(Pixel coordinate grounding data)
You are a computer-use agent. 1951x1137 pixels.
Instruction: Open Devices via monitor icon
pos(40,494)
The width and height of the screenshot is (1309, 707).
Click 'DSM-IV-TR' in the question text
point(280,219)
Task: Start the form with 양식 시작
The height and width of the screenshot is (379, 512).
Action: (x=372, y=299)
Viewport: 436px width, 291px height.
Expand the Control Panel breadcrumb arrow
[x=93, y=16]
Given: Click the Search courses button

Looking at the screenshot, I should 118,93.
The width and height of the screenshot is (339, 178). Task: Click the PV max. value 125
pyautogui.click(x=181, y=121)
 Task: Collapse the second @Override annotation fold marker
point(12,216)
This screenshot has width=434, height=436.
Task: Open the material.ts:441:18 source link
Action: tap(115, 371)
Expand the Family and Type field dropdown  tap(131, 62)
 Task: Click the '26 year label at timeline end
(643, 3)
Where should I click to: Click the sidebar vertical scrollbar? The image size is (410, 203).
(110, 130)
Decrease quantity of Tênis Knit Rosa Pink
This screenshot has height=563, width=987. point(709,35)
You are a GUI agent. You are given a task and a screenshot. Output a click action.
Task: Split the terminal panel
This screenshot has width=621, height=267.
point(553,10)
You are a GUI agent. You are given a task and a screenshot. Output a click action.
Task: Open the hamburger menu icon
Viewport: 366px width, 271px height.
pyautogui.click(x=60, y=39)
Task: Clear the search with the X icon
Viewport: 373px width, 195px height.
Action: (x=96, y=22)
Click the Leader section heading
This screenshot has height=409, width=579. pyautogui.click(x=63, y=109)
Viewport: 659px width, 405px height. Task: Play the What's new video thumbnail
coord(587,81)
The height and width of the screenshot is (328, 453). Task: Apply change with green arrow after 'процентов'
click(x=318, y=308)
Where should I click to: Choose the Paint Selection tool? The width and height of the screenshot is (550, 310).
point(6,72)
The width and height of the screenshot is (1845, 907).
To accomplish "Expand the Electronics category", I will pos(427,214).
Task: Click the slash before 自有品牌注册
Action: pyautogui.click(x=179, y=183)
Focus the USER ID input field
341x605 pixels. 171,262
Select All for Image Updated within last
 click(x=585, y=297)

• [Problem statement]: Copy out the range of lines above starting at the line with "The width and height of the screenshot is (1309, 707)." and ending at the line with "Task: Clear the search with the X icon", exactly and including both.

• [Task response]:
The width and height of the screenshot is (1309, 707).
Click 'DSM-IV-TR' in the question text
point(280,219)
Task: Start the form with 양식 시작
The height and width of the screenshot is (379, 512).
Action: (x=372, y=299)
Viewport: 436px width, 291px height.
Expand the Control Panel breadcrumb arrow
[x=93, y=16]
Given: Click the Search courses button

Looking at the screenshot, I should 118,93.
The width and height of the screenshot is (339, 178). Task: Click the PV max. value 125
pyautogui.click(x=181, y=121)
 Task: Collapse the second @Override annotation fold marker
point(12,216)
This screenshot has width=434, height=436.
Task: Open the material.ts:441:18 source link
Action: tap(115, 371)
Expand the Family and Type field dropdown  tap(131, 62)
 Task: Click the '26 year label at timeline end
(643, 3)
Where should I click to: Click the sidebar vertical scrollbar? The image size is (410, 203).
(110, 130)
Decrease quantity of Tênis Knit Rosa Pink
This screenshot has height=563, width=987. point(709,35)
You are a GUI agent. You are given a task and a screenshot. Output a click action.
Task: Split the terminal panel
This screenshot has width=621, height=267.
point(553,10)
You are a GUI agent. You are given a task and a screenshot. Output a click action.
Task: Open the hamburger menu icon
Viewport: 366px width, 271px height.
pyautogui.click(x=60, y=39)
Task: Clear the search with the X icon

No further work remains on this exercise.